### [Source passage]
=-=-=

Court ruling may color stoned driving debate
The Associated Press
DENVER – A recent ruling by the U.S. Supreme Court could change Colorado’s latest debate over marijuana driving limits.
Opponents are hoping lawmakers reject the blood standard again this year, based in part on a ruling issued this week that says officers must try to obtain a search warrant from a judge before ordering blood tests to determine driver impairment.
The high court’s decision stemmed from a Missouri drunk-driving case in which a man’s blood was taken without a warrant. The prevailing justices determined the blood test was an unreasonable search of an unwilling driver. Justices noted “physical intrusion beneath (the defendant’s) skin and into his veins to obtain a blood sample.”
Because there’s no breath test for marijuana impairment, pot activists hope the ruling inspires Colorado lawmakers to abandon the idea of a pot analogy for drunk-driving standards.
A bill up for a hearing Monday in the state Senate is the fourth attempt by lawmakers to set a blood standard for determining whether a driver is stoned.
“I don’t see a feasible way for this move forward, the way it’s written,” said Jason Warf, head of the Colorado Springs Medical Cannabis Council and an outspoken opponent of the proposed blood limit, set a 5 nanograms per milliliter of blood for THC, the psychoactive ingredient in pot.

=-=-=

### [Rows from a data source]
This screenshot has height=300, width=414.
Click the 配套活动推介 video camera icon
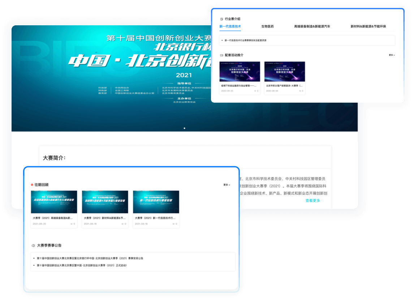(x=221, y=55)
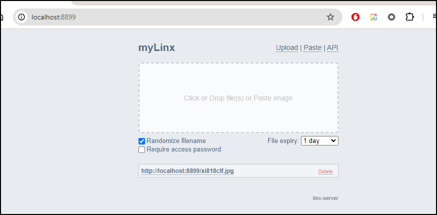Open the browser menu at the far right
Viewport: 437px width, 215px height.
434,18
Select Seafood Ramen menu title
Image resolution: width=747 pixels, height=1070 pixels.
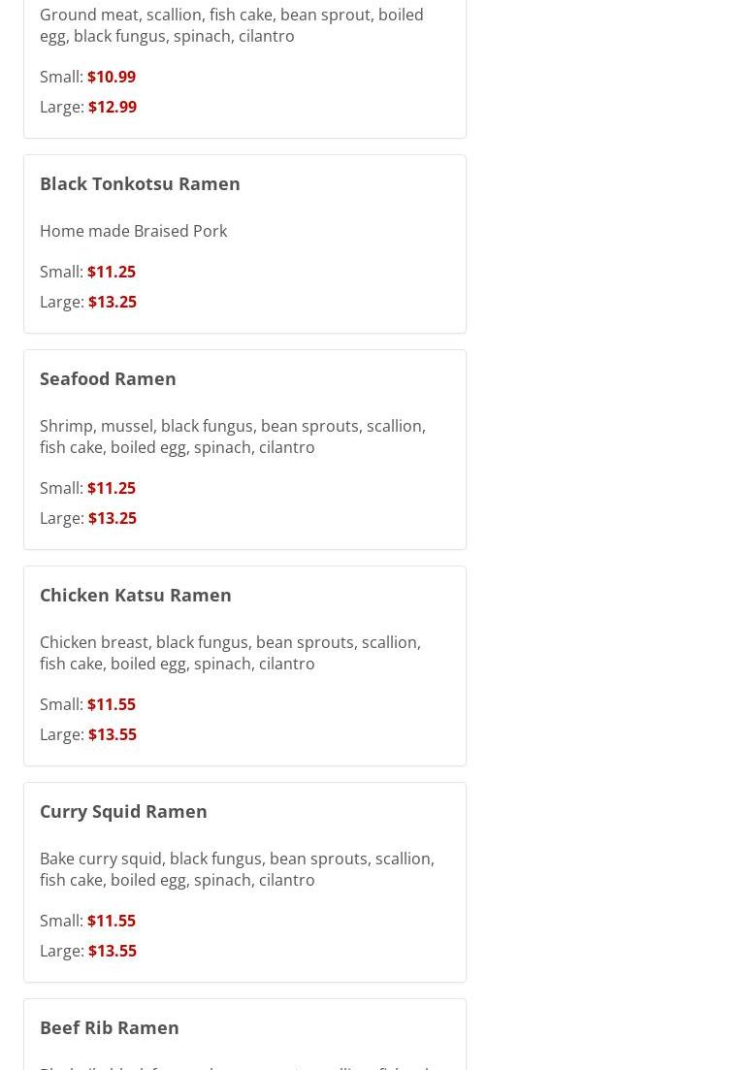click(x=108, y=378)
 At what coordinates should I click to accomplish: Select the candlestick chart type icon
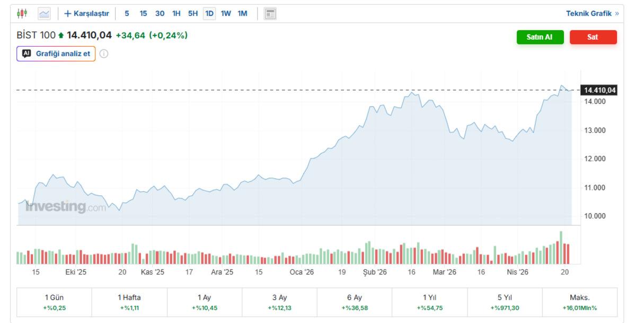(22, 13)
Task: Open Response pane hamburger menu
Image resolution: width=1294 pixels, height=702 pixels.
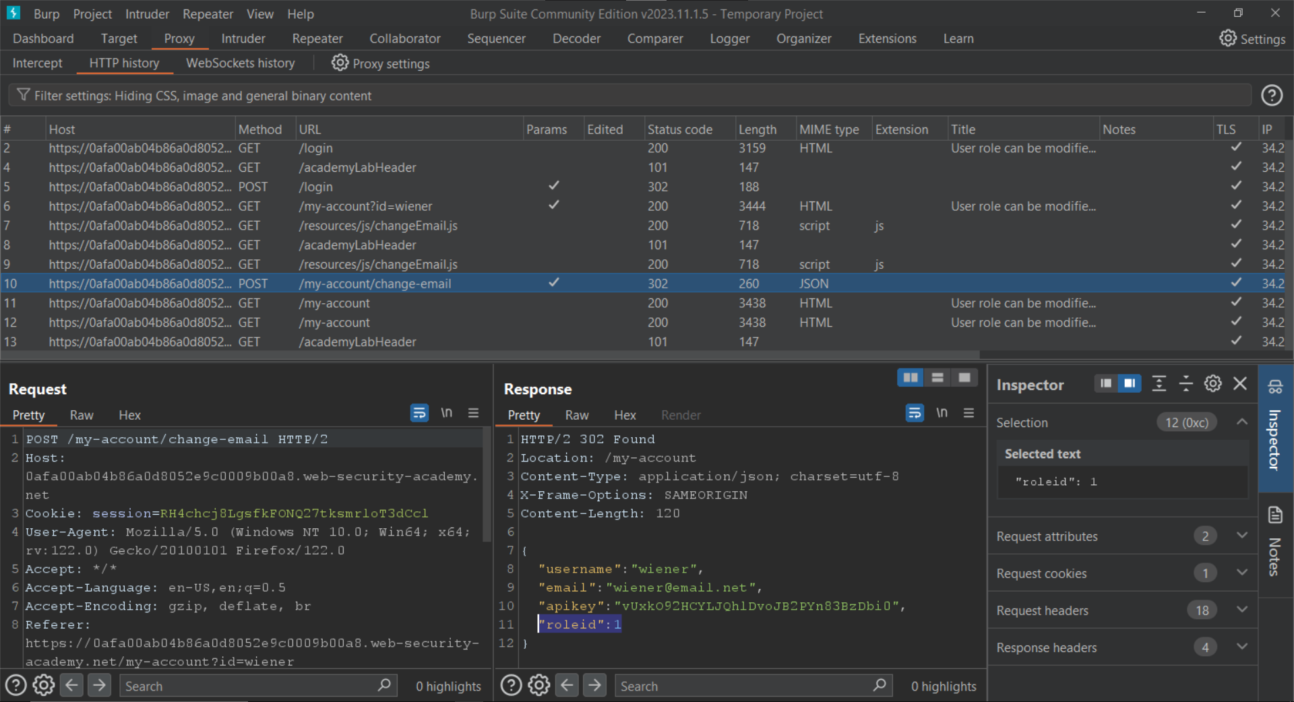Action: click(968, 413)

=-=-=

### [Task requirements]
**a.** Answer these questions from the news article on marijuana driving limits:
(i) In which state did the drunk-driving case behind the Supreme Court decision take place?
(ii) Which attempt by lawmakers to set a blood standard is the bill up for a hearing Monday?
(iii) What group does Jason Warf head?
**b.** Write out the part of the news article on marijuana driving limits that opens with the words containing "Court ruling may" and closes with "marijuana driving limits.".
**c.** Pick up the news article on marijuana driving limits after its last sentence and keep writing it.
The rows have nothing to do with what comes next.

### [Your responses]
**a.**
(i) Missouri
(ii) The fourth
(iii) The Colorado Springs Medical Cannabis Council

**b.**
Court ruling may color stoned driving debate
The Associated Press
DENVER – A recent ruling by the U.S. Supreme Court could change Colorado’s latest debate over marijuana driving limits.

**c.**
Supporters of the bill insist they’ll press on. The sponsor of the bill, Republican Sen. Steve King of Grand Junction, said Colorado will rely on the state’s “implied consent” standard, which means that licensed drivers agree to blood tests. That “implied consent” negates the need for officers to seek warrants to test blood, he argued.
Colorado drivers can decline blood tests and instead give up their licenses for a year.
“You have already given your consent my having a driver’s license,” King said. “You have already said, I will give you permission to take blood or breath to determine whether I am in fact impaired by alcohol or drugs.”
The bill doesn’t expressly address the procedure for taking blood from suspected drugged drivers.
Instead, it states that in criminal driving impairment cases, drivers who test about the 5 nanogram limit can be inferred to be impaired. It’s a standard that would allow defendants to argue they were sober, despite elevated THC blood levels. In alcohol DUI cases, defendants above legal blood-alcohol limits can’t argue they were safe to drive.
Lawmakers have considered similar driving-high blood standards three times before. But earlier proposals have faltered amid fears that because the body processes marijuana differently than it processes alcohol, a DUI blood analogy is problematic. Current drugged-driving convictions rely heavily on officer observation that a driver isn’t sober.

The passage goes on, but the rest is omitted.